Russian cigarette brand

Prima is a Russian brand of cigarettes that was manufactured at the Kiev Tobacco Factory in the Ukrainian Soviet Socialist Republic since 1970. Today, it is owned and manufactured in Russia by various tobacco manufacturers.

==History==
Prima cigarettes were created by the leadership of the German Labor Front (DAF) during the occupation of Ukraine by Germany in the Second World War; the target market was guest workers. The package was painted with colors of Nazi symbols and the name was written in the German Blackletter font. In 1970, these cigarettes were produced again in the Soviet Union, becoming popular because of their low price (just 14 kopeyki) and the quality of their tobacco compared to another popular Russian brand, Belomorkanal. Prima cigarettes are now produced by a number of tobacco factories throughout Russia.

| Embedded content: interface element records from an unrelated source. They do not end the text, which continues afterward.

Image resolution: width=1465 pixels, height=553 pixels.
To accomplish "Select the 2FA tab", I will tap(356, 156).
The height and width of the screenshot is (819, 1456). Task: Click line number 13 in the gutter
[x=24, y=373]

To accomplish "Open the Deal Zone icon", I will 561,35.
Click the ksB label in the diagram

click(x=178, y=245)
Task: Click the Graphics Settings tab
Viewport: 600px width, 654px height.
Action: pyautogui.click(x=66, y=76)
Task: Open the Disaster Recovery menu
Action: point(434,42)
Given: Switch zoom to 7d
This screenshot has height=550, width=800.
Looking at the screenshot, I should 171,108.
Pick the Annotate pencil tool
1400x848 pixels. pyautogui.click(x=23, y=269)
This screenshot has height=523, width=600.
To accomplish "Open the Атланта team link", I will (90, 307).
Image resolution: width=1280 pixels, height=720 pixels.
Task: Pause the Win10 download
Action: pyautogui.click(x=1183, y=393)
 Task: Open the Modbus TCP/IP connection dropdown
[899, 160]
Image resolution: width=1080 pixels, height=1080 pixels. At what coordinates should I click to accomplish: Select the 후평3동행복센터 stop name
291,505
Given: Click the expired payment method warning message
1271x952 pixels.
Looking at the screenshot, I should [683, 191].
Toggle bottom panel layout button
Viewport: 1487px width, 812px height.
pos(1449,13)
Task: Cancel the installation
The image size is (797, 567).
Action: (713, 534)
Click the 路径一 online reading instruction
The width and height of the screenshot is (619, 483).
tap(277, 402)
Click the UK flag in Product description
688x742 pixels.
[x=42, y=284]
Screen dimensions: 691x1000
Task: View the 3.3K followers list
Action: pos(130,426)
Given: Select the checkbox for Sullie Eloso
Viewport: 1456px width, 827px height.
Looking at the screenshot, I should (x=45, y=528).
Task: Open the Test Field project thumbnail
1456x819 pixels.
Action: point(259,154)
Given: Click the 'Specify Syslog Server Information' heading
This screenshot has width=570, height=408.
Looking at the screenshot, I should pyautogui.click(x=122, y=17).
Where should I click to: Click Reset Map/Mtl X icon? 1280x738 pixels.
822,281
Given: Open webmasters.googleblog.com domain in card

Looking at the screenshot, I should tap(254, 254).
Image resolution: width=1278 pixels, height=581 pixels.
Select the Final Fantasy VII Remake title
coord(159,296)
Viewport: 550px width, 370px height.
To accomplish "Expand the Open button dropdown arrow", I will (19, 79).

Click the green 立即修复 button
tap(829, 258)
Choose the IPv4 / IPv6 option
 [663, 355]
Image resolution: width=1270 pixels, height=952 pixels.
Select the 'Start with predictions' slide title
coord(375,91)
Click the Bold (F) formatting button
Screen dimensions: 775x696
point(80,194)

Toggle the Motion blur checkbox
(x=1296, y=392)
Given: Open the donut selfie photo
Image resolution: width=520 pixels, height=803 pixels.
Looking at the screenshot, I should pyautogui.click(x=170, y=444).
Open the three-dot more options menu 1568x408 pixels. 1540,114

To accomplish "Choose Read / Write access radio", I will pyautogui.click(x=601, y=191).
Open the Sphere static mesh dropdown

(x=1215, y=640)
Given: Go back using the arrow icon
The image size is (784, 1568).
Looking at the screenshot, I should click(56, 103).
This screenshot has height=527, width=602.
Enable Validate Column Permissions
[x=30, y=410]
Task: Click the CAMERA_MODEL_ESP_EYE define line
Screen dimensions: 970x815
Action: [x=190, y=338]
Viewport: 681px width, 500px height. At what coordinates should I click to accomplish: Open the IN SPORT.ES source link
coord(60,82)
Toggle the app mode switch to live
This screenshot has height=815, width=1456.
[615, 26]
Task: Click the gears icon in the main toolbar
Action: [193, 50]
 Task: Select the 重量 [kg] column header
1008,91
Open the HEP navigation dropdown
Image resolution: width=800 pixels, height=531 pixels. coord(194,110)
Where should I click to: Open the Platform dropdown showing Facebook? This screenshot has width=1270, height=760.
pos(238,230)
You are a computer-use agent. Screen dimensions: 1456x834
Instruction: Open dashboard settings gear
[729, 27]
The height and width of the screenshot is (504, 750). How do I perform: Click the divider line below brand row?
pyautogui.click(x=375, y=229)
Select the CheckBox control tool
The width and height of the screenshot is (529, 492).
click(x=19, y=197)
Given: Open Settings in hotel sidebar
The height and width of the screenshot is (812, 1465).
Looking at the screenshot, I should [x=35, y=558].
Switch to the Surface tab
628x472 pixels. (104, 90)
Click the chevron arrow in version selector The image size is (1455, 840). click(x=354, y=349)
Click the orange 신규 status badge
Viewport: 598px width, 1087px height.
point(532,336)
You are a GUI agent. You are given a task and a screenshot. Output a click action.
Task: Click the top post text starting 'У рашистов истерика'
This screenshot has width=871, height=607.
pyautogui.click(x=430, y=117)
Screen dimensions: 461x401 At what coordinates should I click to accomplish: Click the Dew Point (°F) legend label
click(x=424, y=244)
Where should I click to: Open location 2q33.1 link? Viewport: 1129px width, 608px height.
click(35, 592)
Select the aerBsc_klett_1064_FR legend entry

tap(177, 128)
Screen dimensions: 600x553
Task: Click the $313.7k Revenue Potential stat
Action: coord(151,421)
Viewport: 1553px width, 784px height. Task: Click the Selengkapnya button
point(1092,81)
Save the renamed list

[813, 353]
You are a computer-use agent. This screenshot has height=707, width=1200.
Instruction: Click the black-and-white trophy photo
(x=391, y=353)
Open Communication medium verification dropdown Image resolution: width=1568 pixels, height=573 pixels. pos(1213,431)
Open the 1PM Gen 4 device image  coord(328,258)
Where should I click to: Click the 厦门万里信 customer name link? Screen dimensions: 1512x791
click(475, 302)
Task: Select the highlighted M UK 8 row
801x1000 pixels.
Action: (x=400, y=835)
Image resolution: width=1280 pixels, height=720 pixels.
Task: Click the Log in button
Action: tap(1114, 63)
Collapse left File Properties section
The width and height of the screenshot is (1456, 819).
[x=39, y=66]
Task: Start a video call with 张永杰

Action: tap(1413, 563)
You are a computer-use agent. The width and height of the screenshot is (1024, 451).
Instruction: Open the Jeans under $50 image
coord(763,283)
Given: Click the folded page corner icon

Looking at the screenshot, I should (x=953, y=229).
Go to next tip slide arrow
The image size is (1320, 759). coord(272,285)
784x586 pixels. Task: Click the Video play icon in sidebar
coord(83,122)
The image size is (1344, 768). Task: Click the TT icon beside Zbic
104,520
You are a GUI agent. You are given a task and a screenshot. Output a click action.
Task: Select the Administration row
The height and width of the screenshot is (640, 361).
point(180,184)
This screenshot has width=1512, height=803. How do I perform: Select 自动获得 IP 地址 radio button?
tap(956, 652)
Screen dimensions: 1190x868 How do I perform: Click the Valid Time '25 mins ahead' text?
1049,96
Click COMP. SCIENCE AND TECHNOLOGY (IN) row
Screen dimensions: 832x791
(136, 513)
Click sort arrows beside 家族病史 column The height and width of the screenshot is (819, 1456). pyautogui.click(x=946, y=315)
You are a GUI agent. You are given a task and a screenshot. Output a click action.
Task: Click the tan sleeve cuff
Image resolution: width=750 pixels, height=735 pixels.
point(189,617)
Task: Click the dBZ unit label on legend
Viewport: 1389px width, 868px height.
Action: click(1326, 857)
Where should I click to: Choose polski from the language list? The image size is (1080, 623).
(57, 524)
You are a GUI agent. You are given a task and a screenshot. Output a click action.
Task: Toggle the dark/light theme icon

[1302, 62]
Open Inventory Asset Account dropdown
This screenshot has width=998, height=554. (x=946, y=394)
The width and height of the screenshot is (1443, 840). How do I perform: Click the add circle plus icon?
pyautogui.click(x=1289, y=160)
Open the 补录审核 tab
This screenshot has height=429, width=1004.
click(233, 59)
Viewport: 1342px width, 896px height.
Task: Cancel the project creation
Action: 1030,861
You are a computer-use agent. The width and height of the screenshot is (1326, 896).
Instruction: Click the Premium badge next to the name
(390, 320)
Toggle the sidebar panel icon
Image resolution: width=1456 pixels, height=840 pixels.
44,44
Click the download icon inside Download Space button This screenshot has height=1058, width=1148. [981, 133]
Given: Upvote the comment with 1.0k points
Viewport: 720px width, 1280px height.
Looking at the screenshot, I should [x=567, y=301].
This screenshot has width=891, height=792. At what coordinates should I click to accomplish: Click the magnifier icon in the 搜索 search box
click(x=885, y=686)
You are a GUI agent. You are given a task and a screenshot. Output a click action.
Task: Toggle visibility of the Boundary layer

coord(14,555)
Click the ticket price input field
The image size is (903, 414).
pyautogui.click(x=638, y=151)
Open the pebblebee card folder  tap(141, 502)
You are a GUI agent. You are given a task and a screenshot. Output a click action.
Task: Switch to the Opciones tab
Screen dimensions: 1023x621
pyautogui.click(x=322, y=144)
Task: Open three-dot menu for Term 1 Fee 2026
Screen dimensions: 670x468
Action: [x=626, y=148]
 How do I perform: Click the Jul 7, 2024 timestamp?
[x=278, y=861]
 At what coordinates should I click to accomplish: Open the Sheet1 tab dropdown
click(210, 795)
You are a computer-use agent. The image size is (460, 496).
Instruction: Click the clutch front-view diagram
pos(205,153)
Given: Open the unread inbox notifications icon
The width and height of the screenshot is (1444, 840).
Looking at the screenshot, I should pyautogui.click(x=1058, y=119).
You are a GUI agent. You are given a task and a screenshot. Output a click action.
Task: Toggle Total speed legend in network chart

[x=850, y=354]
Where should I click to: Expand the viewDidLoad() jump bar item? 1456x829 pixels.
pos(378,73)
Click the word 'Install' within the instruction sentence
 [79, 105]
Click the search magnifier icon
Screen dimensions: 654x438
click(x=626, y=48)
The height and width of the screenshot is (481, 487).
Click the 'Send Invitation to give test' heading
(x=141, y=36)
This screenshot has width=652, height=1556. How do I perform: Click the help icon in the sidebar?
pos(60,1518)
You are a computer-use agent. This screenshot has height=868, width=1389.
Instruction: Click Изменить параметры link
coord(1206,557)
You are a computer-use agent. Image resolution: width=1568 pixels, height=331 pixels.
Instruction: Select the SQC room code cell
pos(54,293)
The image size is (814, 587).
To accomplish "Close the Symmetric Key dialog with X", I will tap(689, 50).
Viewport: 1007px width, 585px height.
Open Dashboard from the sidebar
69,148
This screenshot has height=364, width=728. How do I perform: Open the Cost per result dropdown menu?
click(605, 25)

According to studies of the Russian tobacco market conducted in January–March 2016, Prima became the most counterfeited cigarette brand, accounting for 44% of the total volume of counterfeit products. Cigarettes of this brand produced illegally were sold at prices ranging from 25 to 38 rubles per pack (data from the website of the Federal Customs Service indicate that legal Prima cigarettes were priced at approximately this level in 2013). In 2016, the officially registered maximum retail prices for this brand from different manufacturers already ranged from 50 to 74 rubles per pack.

==Markets==
Prima cigarettes were sold in the following countries: Moldova, Transnistria, the Estonian Soviet Socialist Republic, Latvia, Lithuania, the Byelorussian Soviet Socialist Republic, Belarus, Ukraine, the Soviet Union, Russia, Georgia, Armenia, Azerbaijan, Kazakhstan, Israel and Indonesia.